Semenjak kemunculannya dari istana api tadi, hampir satu jam sudah lewat tanpa terasa. Lambat laun binatang aneh itu mulai tak tahan menghadapi serangan-serangan hawa dingin di luar gua. Tampaknya makhluk inipun tahu bahwa manusia-manusia yang sedang dihadapinya sekarang bukan manusia sembarangan. Karena itu ia tak pernah melangkah keluar dari guanya barang selangkahpun. Selama ini cuma mendekam terus di mulut gua tersebut.

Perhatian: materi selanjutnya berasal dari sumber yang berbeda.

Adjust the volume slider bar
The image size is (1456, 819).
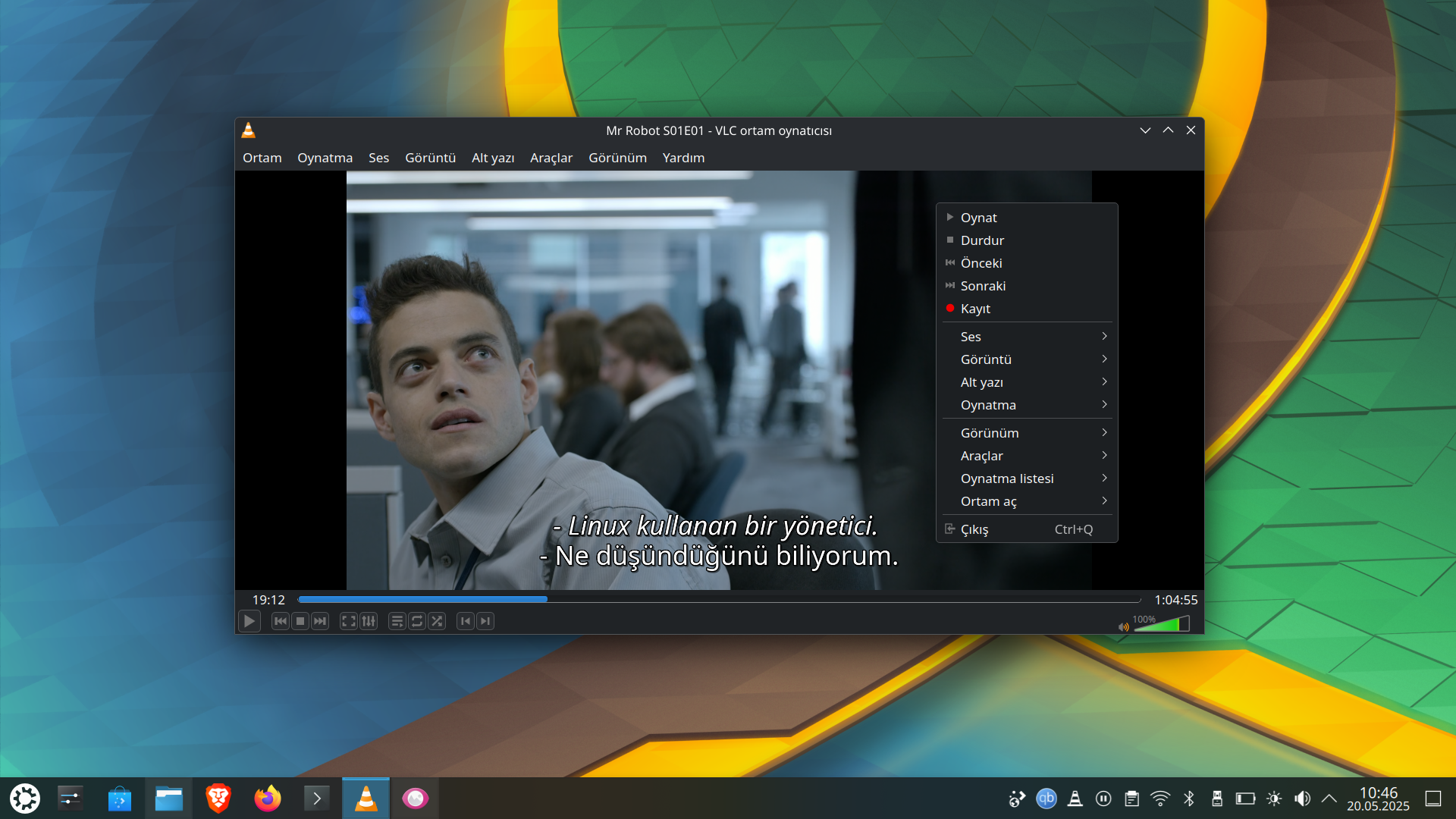coord(1162,624)
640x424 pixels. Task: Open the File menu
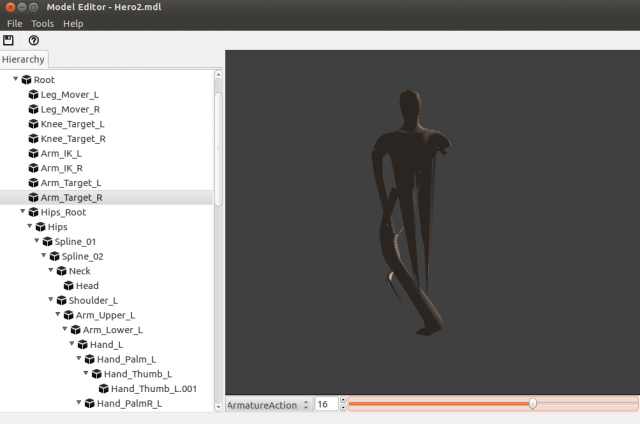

Ji Cin-peng selama ini cuma meonton dari samping arena tanpa mengucapkan sepatah katapun. Tapi setelah disaksikannya naga berapi itu sama sekali tidak menunjukkan tanda kelelahan meski sudah bertarung sengit sekian lama melawan jago-jago lihay sebanyak itu, hatinya mulai terkesiap.
Kepada nyonya tua berambut putih yang berada disampingnya, ia lantas berkata sambil tertawa. “Nenek, bukankah kau memiliki seutas Wu kim ciu-kou (pancingan sakti benang emas).
Nenek berambut putih itu tertawa terkekeh, lalu menjawab, “Selembar serat tak akan menjadi benang betul. Kaitan emas Wu kim ciu-kou milikku dapat mengkait makhluk besar ini. Tapi kekuatannya terlampau besar seperti bukit. Aku kuatir sampai waktunya bisa jadi kita akan terseret masuk ke dalam istana api. Mencuri ayam gagal, segenggam beras lenyap, bukankah hal ini terlalu rugi…”
Ji Cin-peng berpikir sebentar, kemudian menjawab. “Seandainya kita sumbat mulut istana api, bukankah naga api itu bisa kita tangkap dengan mudah”
Mendengar perkataan itu, nenek berambut putih itu menjadi sangat terkejut. Segera katanya, “Naga berapi ini sudah memiliki akal budi. Sebelum dia dibikin gusar, jangan harap mau meninggalkan gua tersebut barang selangkahpun. Apalagi ingin menangkapnya hidup-hidup. Ketahuilah, benda mestika hanya akan dimiliki oleh mereka yang berjiwa mulia. Lebih baik kita jangan memikirkan soal itu”
Pada saat itulah mendadak terdengar Oh Bu-hong membentak keras. “Saudara sekalian, berusahalah untuk memancingnya keluar…”
Meskipun menghadapi serangan-serangan gencar dari empat lima orang jago lihay, ternyata naga berapi itu tidak bergeser dari tempat semula walau selangkahpun. Malahan sambil mundur ia dapat melindungi badan, sewaktu maju bisa menyerang musuh. Makhluk ini betul-betul seekor makhluk yang luar biasa.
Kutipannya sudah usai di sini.